── Available records
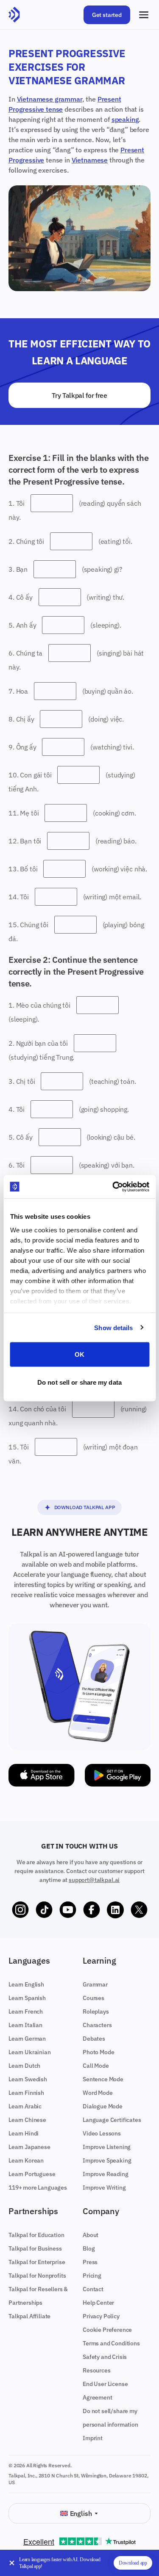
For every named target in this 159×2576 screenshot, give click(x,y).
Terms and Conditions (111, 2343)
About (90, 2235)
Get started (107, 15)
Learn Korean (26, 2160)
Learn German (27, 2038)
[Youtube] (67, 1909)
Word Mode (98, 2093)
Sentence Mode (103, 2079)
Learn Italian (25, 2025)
────
── Available records
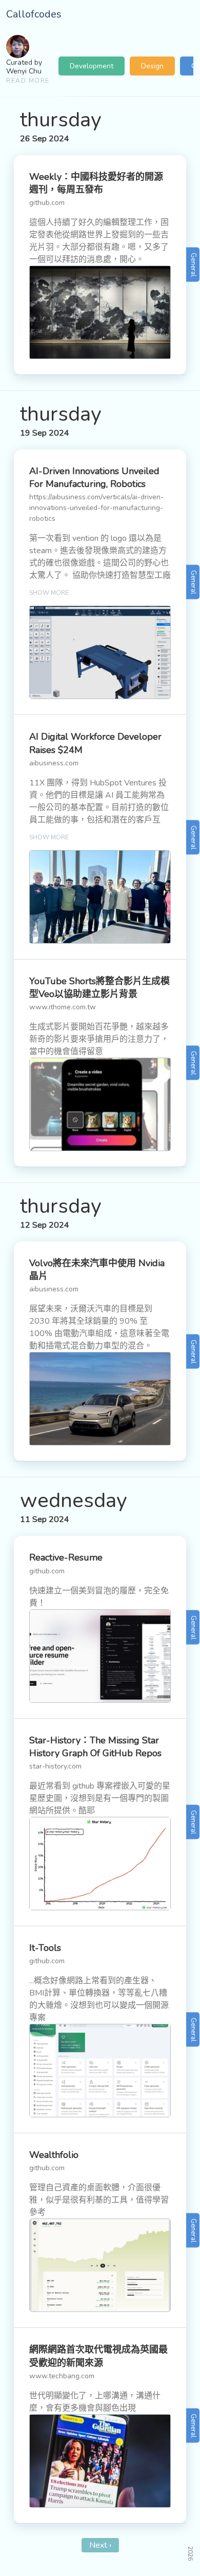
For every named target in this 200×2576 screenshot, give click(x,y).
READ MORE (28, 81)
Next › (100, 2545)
────
[What is required] Copy the entries above exactly, but only from the line holding "For every named target in this 159×2576" through the line holding "Learn Italian (25, 2025)", both included.

[Expected output]
For every named target in this 159×2576 screenshot, give click(x,y).
Terms and Conditions (111, 2343)
About (90, 2235)
Get started (107, 15)
Learn Korean (26, 2160)
Learn German (27, 2038)
[Youtube] (67, 1909)
Word Mode (98, 2093)
Sentence Mode (103, 2079)
Learn Italian (25, 2025)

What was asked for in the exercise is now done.